EXAMPLE: when *I* am managing/leading, here's the mental progression I go through:

  1. Establish task-relevant maturity on technical vectors - IC technique, managerial technique, etc.
  2. Assess current adaptive capacity (baseline + upper threshold) and how their stress response causes them to act - starting with capacity for self-management:
  • psycho-emotional flexibility - can they distinguish between what happened and their interpretation of it? can they easily switch between different interpretations?
  • proactive self-awareness - do they know their shadow self, their stress responses to various triggers and scenarios
  • ownership of pathologies - ability to proactively clean up the emotional messes they make with others
  • coachability - are they resistant to or surprised by identity-shaping feedback
  • worldview (and the priors that shaped it) - familial, cultural background, philosophy, etc.
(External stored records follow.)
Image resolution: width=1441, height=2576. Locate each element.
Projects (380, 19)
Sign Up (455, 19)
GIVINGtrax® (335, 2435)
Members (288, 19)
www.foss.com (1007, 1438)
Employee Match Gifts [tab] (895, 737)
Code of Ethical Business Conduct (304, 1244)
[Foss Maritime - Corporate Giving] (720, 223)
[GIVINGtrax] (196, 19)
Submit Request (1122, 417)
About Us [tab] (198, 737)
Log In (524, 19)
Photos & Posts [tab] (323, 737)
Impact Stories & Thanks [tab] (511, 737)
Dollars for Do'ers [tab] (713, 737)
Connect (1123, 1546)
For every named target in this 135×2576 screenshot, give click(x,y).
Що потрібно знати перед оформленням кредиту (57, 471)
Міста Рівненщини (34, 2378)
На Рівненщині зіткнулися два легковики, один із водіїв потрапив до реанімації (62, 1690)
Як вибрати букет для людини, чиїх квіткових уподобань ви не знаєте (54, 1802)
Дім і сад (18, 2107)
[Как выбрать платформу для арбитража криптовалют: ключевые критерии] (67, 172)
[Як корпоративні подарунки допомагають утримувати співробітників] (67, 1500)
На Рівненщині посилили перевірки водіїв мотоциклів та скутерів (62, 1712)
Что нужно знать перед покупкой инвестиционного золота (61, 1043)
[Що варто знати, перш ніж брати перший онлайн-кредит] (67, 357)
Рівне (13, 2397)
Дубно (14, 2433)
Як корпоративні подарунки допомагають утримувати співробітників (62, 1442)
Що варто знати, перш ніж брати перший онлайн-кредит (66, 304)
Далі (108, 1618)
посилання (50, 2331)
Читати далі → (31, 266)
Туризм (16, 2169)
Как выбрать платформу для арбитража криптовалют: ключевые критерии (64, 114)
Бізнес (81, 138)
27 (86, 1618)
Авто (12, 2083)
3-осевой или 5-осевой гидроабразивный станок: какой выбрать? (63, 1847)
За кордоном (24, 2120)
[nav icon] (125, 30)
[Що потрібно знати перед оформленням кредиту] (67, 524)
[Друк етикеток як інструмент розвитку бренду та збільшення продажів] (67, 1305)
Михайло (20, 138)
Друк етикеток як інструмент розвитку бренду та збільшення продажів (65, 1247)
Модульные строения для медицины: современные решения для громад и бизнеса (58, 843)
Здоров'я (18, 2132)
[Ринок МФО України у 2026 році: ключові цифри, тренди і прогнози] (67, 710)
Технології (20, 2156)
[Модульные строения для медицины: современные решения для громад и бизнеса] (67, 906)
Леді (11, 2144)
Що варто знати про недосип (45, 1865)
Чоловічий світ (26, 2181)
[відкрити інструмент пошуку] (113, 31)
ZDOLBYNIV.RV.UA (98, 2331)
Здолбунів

4. Establish their personal career goals (to contextualize their time here).

5. Look at what kind of work I need them to do for the company.

6. Try to construct their workload and responsibilities to foster an intelligent progression to prepare them for their next thing.

7. Coach regularly using different combinations of cards from the leadership deck.

Parting thought: I'm constantly learning

Leadership is a lifelong craft and there's never a bad time to learn it. Nor is there any one way to learn it. The above is just the way a bunch of exec coaches taught me. Looking forward to comparing notes when you get a chance to watch M&C.